# TensorFlow Data Validation
This notebook goes over the different functionalities of standalone TensorFlow Data Validation (TFDV). This was covered in the 2021 Q2 chapter conference. [Here is the link to the video](https://drive.google.com/file/d/12YUv_k-ORXjcJ_pqGEXHCIJvf8lsw7Sy) if you want to find out more about data drift & skew, and divergence metrics.

# Perform the necessary installations

In [None]:
!pip install tensorflow_data_validation

Restart runtime before continuing.

In [None]:
import os
import urllib
import requests
import zipfile
import pandas as pd
import tensorflow_data_validation as tfdv
from tensorflow_data_validation.utils.schema_util import schema_pb2

Download the data.

In [None]:
zip, headers = urllib.request.urlretrieve('https://storage.googleapis.com/artifacts.tfx-oss-public.appspot.com/datasets/chicago_data.zip')
zipfile.ZipFile(zip).extractall()
zipfile.ZipFile(zip).close()

train_data = pd.read_csv(os.path.join('.', 'data', 'train', 'data.csv'))
test_data = pd.read_csv(os.path.join('data', 'eval', 'data.csv'))
serving_data = pd.read_csv(os.path.join('data', 'serving', 'data.csv'))

# Generating and visualizing statistics
You can generate statistics from a dataframe, tfrecord, or a CSV file.

We can generate and visualize statistics of a dataset as follows.

In [None]:
train_stats = tfdv.generate_statistics_from_dataframe(train_data)
tfdv.visualize_statistics(train_stats)

Some useful features on this chart are the log checkmark and the possbility to view quantiles (when clicking the dropdown on the top right).

Some of the possible issues that are flagged:
* `pickup_cencus_tract` is always null
* `dropoff_census_tract` & `company` are missing quire a lot
* Lots of zero values for `trip_miles`

# Schema inference
Using the generated statistics, a data schema can be generated and shown as is done below.

In [None]:
schema = tfdv.infer_schema(statistics=train_stats)
tfdv.display_schema(schema=schema)

The `presence` column indicates if a feature can be missing.

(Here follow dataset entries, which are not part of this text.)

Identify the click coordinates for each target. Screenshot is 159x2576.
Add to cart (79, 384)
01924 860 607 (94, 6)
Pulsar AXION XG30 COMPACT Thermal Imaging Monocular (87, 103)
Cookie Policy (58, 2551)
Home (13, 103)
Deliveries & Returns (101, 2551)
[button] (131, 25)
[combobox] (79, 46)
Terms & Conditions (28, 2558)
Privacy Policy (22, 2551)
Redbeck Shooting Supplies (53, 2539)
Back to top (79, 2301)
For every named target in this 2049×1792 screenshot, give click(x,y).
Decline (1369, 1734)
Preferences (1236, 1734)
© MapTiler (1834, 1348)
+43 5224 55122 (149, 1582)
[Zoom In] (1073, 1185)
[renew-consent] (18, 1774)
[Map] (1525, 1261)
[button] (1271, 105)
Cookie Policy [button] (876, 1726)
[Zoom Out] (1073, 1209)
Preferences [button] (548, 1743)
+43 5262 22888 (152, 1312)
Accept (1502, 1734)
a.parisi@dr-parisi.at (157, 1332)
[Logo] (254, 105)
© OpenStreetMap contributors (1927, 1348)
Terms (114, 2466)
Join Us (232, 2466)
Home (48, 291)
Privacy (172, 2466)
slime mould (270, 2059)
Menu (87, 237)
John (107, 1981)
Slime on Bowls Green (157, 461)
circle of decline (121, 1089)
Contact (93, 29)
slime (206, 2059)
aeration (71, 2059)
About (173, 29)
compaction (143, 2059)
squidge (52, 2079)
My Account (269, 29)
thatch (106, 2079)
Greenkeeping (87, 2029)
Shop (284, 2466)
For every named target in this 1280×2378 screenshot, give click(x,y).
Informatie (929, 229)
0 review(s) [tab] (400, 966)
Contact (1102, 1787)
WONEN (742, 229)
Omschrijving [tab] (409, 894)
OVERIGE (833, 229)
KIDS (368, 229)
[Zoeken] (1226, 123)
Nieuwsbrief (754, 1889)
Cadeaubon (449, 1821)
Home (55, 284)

The `valency` column indicates the number of values that are required for that feature per training sample (for categorical features, single implies there must be exactly one category per sample).

This automatically inferred schema can be a good starting point for a custom schema. You can access the features of a schema using `tfdv.get_feature(schema, 'feature_name')`. You can access the domain of a feature using `tfdv.get_domain(schema, 'feature_name')`, or set it using `tfdv.set_domain(schema, 'feature_name', domain)`.

Suppose we want to set the `trip_miles` feature to be between 0 and 500, based on the statistics of the training data we saw before.

In [None]:
tfdv.set_domain(schema, 'trip_miles', schema_pb2.FloatDomain(min=0, max=500))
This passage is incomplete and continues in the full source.